→ **Assignment**
In full and without alteration, copy the listing.
↓↓↓
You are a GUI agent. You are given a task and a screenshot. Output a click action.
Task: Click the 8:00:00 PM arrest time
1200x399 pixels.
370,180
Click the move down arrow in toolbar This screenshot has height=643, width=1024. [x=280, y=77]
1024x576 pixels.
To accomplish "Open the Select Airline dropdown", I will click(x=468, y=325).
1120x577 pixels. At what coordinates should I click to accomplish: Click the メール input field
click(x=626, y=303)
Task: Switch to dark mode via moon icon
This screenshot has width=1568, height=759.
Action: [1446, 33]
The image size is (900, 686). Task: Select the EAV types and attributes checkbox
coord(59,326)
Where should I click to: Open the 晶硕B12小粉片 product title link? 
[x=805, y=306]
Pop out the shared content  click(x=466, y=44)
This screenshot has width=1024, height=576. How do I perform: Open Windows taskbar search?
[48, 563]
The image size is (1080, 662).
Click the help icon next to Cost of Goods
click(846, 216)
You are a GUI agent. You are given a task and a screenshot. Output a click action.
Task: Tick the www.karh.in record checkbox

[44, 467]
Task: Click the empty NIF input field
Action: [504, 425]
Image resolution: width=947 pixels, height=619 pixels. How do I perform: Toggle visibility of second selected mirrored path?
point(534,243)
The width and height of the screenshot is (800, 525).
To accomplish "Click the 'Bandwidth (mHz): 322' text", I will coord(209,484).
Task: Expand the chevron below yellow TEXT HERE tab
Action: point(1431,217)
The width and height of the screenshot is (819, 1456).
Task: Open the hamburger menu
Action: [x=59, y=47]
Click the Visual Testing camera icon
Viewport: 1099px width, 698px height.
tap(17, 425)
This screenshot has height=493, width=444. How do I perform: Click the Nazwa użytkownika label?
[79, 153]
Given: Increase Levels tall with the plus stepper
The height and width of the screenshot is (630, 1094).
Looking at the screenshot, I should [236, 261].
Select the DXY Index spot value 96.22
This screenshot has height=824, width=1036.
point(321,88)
↑↑↑
→ **Result for this task**
You are a GUI agent. You are given a task and a screenshot. Output a click action.
Task: Click the 8:00:00 PM arrest time
1200x399 pixels.
370,180
Click the move down arrow in toolbar This screenshot has height=643, width=1024. [x=280, y=77]
1024x576 pixels.
To accomplish "Open the Select Airline dropdown", I will click(x=468, y=325).
1120x577 pixels. At what coordinates should I click to accomplish: Click the メール input field
click(x=626, y=303)
Task: Switch to dark mode via moon icon
This screenshot has width=1568, height=759.
Action: [1446, 33]
The image size is (900, 686). Task: Select the EAV types and attributes checkbox
coord(59,326)
Where should I click to: Open the 晶硕B12小粉片 product title link? 
[x=805, y=306]
Pop out the shared content  click(x=466, y=44)
This screenshot has width=1024, height=576. How do I perform: Open Windows taskbar search?
[48, 563]
The image size is (1080, 662).
Click the help icon next to Cost of Goods
click(846, 216)
You are a GUI agent. You are given a task and a screenshot. Output a click action.
Task: Tick the www.karh.in record checkbox

[44, 467]
Task: Click the empty NIF input field
Action: [504, 425]
Image resolution: width=947 pixels, height=619 pixels. How do I perform: Toggle visibility of second selected mirrored path?
point(534,243)
The width and height of the screenshot is (800, 525).
To accomplish "Click the 'Bandwidth (mHz): 322' text", I will coord(209,484).
Task: Expand the chevron below yellow TEXT HERE tab
Action: point(1431,217)
The width and height of the screenshot is (819, 1456).
Task: Open the hamburger menu
Action: [x=59, y=47]
Click the Visual Testing camera icon
Viewport: 1099px width, 698px height.
tap(17, 425)
This screenshot has height=493, width=444. How do I perform: Click the Nazwa użytkownika label?
[79, 153]
Given: Increase Levels tall with the plus stepper
The height and width of the screenshot is (630, 1094).
Looking at the screenshot, I should [236, 261].
Select the DXY Index spot value 96.22
This screenshot has height=824, width=1036.
point(321,88)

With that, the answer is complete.